**ASSIGNED TASK**
From the first line to the last, please write out the data exactly.

Collected data
----

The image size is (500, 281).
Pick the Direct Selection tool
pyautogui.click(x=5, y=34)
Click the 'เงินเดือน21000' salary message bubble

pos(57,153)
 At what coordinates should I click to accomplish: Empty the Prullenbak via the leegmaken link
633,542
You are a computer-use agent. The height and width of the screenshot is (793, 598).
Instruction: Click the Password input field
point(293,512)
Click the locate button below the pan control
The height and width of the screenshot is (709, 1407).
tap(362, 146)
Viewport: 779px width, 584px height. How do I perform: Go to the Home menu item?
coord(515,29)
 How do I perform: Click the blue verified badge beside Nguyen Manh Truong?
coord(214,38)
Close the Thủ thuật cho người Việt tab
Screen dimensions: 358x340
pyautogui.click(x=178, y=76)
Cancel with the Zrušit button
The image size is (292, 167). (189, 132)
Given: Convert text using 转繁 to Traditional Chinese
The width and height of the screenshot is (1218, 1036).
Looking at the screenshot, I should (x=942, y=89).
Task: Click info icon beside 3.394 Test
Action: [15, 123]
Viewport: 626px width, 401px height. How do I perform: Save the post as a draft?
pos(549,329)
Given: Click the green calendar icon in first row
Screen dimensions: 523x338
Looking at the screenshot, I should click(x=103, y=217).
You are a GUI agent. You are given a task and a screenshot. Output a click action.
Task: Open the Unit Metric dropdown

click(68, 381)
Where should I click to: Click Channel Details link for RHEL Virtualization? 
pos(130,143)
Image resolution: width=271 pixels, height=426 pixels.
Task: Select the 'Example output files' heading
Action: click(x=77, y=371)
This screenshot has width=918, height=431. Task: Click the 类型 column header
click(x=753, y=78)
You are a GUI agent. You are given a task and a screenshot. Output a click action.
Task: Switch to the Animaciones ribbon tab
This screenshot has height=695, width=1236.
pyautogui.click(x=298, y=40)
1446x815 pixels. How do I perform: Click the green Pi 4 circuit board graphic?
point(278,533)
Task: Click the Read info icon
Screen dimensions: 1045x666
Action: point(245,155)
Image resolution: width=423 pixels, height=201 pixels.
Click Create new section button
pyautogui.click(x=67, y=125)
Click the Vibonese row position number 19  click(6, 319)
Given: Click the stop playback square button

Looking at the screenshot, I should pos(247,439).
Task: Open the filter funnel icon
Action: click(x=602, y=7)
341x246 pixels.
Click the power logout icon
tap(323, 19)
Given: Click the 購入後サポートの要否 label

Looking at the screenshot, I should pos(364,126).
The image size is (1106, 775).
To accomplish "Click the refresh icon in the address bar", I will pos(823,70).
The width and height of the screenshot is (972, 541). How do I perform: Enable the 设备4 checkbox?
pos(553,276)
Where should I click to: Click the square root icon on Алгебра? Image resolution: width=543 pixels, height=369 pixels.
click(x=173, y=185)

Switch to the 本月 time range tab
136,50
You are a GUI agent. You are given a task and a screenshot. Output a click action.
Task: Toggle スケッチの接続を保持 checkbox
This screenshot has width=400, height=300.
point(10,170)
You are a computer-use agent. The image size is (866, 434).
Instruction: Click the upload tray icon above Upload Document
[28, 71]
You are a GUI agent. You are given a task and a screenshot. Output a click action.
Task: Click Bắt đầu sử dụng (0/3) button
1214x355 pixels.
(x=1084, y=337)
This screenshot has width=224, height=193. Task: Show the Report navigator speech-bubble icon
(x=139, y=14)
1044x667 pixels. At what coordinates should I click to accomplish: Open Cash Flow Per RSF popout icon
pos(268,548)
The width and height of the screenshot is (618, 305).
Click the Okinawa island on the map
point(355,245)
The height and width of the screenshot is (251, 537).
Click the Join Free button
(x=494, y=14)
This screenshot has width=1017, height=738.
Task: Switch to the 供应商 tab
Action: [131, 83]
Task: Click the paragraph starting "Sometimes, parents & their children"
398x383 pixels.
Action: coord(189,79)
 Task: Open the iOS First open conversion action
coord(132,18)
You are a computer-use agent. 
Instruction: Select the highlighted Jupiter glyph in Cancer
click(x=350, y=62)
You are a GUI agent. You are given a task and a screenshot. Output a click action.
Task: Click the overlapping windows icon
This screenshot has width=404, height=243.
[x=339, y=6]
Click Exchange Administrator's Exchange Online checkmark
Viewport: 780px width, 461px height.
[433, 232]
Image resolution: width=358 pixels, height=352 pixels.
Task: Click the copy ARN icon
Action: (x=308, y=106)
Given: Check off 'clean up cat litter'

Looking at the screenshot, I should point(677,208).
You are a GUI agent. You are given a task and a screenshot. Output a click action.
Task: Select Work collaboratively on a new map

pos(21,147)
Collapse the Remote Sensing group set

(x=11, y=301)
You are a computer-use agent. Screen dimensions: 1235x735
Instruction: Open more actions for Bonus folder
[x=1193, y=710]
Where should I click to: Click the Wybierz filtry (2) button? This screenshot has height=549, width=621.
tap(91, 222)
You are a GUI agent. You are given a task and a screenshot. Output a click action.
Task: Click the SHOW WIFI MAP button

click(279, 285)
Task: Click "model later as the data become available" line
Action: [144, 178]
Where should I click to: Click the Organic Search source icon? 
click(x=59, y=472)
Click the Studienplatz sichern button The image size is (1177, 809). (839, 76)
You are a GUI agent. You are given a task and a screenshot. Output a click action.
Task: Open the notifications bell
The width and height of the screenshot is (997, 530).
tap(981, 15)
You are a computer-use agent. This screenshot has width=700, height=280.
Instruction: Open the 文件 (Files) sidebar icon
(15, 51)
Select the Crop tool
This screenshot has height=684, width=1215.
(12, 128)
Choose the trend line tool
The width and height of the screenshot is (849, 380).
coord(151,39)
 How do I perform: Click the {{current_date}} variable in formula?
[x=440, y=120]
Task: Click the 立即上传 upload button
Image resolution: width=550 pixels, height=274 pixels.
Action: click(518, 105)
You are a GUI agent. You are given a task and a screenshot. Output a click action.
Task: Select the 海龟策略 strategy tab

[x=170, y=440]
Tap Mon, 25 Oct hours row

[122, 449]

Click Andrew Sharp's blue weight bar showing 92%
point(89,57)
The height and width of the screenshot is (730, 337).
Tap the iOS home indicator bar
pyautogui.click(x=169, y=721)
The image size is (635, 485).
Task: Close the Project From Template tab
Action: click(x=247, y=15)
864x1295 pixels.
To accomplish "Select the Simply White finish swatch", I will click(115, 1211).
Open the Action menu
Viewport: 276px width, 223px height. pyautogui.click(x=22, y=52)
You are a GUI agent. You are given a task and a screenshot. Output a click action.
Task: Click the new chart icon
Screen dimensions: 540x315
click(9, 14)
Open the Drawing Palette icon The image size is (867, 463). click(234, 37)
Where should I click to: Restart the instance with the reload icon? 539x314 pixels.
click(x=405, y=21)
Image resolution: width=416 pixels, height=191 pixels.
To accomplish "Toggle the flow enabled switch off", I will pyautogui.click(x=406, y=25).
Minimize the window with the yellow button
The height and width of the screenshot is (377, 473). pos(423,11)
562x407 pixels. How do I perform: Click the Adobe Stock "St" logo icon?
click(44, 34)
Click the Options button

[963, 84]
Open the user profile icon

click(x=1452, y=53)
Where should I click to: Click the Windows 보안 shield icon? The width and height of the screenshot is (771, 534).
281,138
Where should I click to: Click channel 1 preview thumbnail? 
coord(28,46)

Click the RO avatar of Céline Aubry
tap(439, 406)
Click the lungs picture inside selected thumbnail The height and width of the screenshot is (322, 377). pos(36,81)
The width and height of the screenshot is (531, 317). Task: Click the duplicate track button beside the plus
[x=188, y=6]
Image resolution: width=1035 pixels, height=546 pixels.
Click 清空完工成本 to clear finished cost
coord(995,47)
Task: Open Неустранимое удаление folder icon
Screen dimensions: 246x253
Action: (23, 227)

----

**TASK SOLUTION**
The image size is (500, 281).
Pick the Direct Selection tool
pyautogui.click(x=5, y=34)
Click the 'เงินเดือน21000' salary message bubble

pos(57,153)
 At what coordinates should I click to accomplish: Empty the Prullenbak via the leegmaken link
633,542
You are a computer-use agent. The height and width of the screenshot is (793, 598).
Instruction: Click the Password input field
point(293,512)
Click the locate button below the pan control
The height and width of the screenshot is (709, 1407).
tap(362, 146)
Viewport: 779px width, 584px height. How do I perform: Go to the Home menu item?
coord(515,29)
 How do I perform: Click the blue verified badge beside Nguyen Manh Truong?
coord(214,38)
Close the Thủ thuật cho người Việt tab
Screen dimensions: 358x340
pyautogui.click(x=178, y=76)
Cancel with the Zrušit button
The image size is (292, 167). (189, 132)
Given: Convert text using 转繁 to Traditional Chinese
The width and height of the screenshot is (1218, 1036).
Looking at the screenshot, I should (x=942, y=89).
Task: Click info icon beside 3.394 Test
Action: [15, 123]
Viewport: 626px width, 401px height. How do I perform: Save the post as a draft?
pos(549,329)
Given: Click the green calendar icon in first row
Screen dimensions: 523x338
Looking at the screenshot, I should click(x=103, y=217).
You are a GUI agent. You are given a task and a screenshot. Output a click action.
Task: Open the Unit Metric dropdown

click(68, 381)
Where should I click to: Click Channel Details link for RHEL Virtualization? 
pos(130,143)
Image resolution: width=271 pixels, height=426 pixels.
Task: Select the 'Example output files' heading
Action: click(x=77, y=371)
This screenshot has width=918, height=431. Task: Click the 类型 column header
click(x=753, y=78)
You are a GUI agent. You are given a task and a screenshot. Output a click action.
Task: Switch to the Animaciones ribbon tab
This screenshot has height=695, width=1236.
pyautogui.click(x=298, y=40)
1446x815 pixels. How do I perform: Click the green Pi 4 circuit board graphic?
point(278,533)
Task: Click the Read info icon
Screen dimensions: 1045x666
Action: point(245,155)
Image resolution: width=423 pixels, height=201 pixels.
Click Create new section button
pyautogui.click(x=67, y=125)
Click the Vibonese row position number 19  click(6, 319)
Given: Click the stop playback square button

Looking at the screenshot, I should pos(247,439).
Task: Open the filter funnel icon
Action: click(x=602, y=7)
341x246 pixels.
Click the power logout icon
tap(323, 19)
Given: Click the 購入後サポートの要否 label

Looking at the screenshot, I should pos(364,126).
The image size is (1106, 775).
To accomplish "Click the refresh icon in the address bar", I will pos(823,70).
The width and height of the screenshot is (972, 541). How do I perform: Enable the 设备4 checkbox?
pos(553,276)
Where should I click to: Click the square root icon on Алгебра? Image resolution: width=543 pixels, height=369 pixels.
click(x=173, y=185)

Switch to the 本月 time range tab
136,50
You are a GUI agent. You are given a task and a screenshot. Output a click action.
Task: Toggle スケッチの接続を保持 checkbox
This screenshot has width=400, height=300.
point(10,170)
You are a computer-use agent. The image size is (866, 434).
Instruction: Click the upload tray icon above Upload Document
[28, 71]
You are a GUI agent. You are given a task and a screenshot. Output a click action.
Task: Click Bắt đầu sử dụng (0/3) button
1214x355 pixels.
(x=1084, y=337)
This screenshot has width=224, height=193. Task: Show the Report navigator speech-bubble icon
(x=139, y=14)
1044x667 pixels. At what coordinates should I click to accomplish: Open Cash Flow Per RSF popout icon
pos(268,548)
The width and height of the screenshot is (618, 305).
Click the Okinawa island on the map
point(355,245)
The height and width of the screenshot is (251, 537).
Click the Join Free button
(x=494, y=14)
This screenshot has width=1017, height=738.
Task: Switch to the 供应商 tab
Action: [131, 83]
Task: Click the paragraph starting "Sometimes, parents & their children"
398x383 pixels.
Action: coord(189,79)
 Task: Open the iOS First open conversion action
coord(132,18)
You are a computer-use agent. 
Instruction: Select the highlighted Jupiter glyph in Cancer
click(x=350, y=62)
You are a GUI agent. You are given a task and a screenshot. Output a click action.
Task: Click the overlapping windows icon
This screenshot has width=404, height=243.
[x=339, y=6]
Click Exchange Administrator's Exchange Online checkmark
Viewport: 780px width, 461px height.
[433, 232]
Image resolution: width=358 pixels, height=352 pixels.
Task: Click the copy ARN icon
Action: (x=308, y=106)
Given: Check off 'clean up cat litter'

Looking at the screenshot, I should point(677,208).
You are a GUI agent. You are given a task and a screenshot. Output a click action.
Task: Select Work collaboratively on a new map

pos(21,147)
Collapse the Remote Sensing group set

(x=11, y=301)
You are a computer-use agent. Screen dimensions: 1235x735
Instruction: Open more actions for Bonus folder
[x=1193, y=710]
Where should I click to: Click the Wybierz filtry (2) button? This screenshot has height=549, width=621.
tap(91, 222)
You are a GUI agent. You are given a task and a screenshot. Output a click action.
Task: Click the SHOW WIFI MAP button

click(279, 285)
Task: Click "model later as the data become available" line
Action: [144, 178]
Where should I click to: Click the Organic Search source icon? 
click(x=59, y=472)
Click the Studienplatz sichern button The image size is (1177, 809). (839, 76)
You are a GUI agent. You are given a task and a screenshot. Output a click action.
Task: Open the notifications bell
The width and height of the screenshot is (997, 530).
tap(981, 15)
You are a computer-use agent. This screenshot has width=700, height=280.
Instruction: Open the 文件 (Files) sidebar icon
(15, 51)
Select the Crop tool
This screenshot has height=684, width=1215.
(12, 128)
Choose the trend line tool
The width and height of the screenshot is (849, 380).
coord(151,39)
 How do I perform: Click the {{current_date}} variable in formula?
[x=440, y=120]
Task: Click the 立即上传 upload button
Image resolution: width=550 pixels, height=274 pixels.
Action: click(518, 105)
You are a GUI agent. You are given a task and a screenshot. Output a click action.
Task: Select the 海龟策略 strategy tab

[x=170, y=440]
Tap Mon, 25 Oct hours row

[122, 449]

Click Andrew Sharp's blue weight bar showing 92%
point(89,57)
The height and width of the screenshot is (730, 337).
Tap the iOS home indicator bar
pyautogui.click(x=169, y=721)
The image size is (635, 485).
Task: Close the Project From Template tab
Action: click(x=247, y=15)
864x1295 pixels.
To accomplish "Select the Simply White finish swatch", I will click(115, 1211).
Open the Action menu
Viewport: 276px width, 223px height. pyautogui.click(x=22, y=52)
You are a GUI agent. You are given a task and a screenshot. Output a click action.
Task: Click the new chart icon
Screen dimensions: 540x315
click(9, 14)
Open the Drawing Palette icon The image size is (867, 463). click(234, 37)
Where should I click to: Restart the instance with the reload icon? 539x314 pixels.
click(x=405, y=21)
Image resolution: width=416 pixels, height=191 pixels.
To accomplish "Toggle the flow enabled switch off", I will pyautogui.click(x=406, y=25).
Minimize the window with the yellow button
The height and width of the screenshot is (377, 473). pos(423,11)
562x407 pixels. How do I perform: Click the Adobe Stock "St" logo icon?
click(44, 34)
Click the Options button

[963, 84]
Open the user profile icon

click(x=1452, y=53)
Where should I click to: Click the Windows 보안 shield icon? The width and height of the screenshot is (771, 534).
281,138
Where should I click to: Click channel 1 preview thumbnail? 
coord(28,46)

Click the RO avatar of Céline Aubry
tap(439, 406)
Click the lungs picture inside selected thumbnail The height and width of the screenshot is (322, 377). pos(36,81)
The width and height of the screenshot is (531, 317). Task: Click the duplicate track button beside the plus
[x=188, y=6]
Image resolution: width=1035 pixels, height=546 pixels.
Click 清空完工成本 to clear finished cost
coord(995,47)
Task: Open Неустранимое удаление folder icon
Screen dimensions: 246x253
Action: (23, 227)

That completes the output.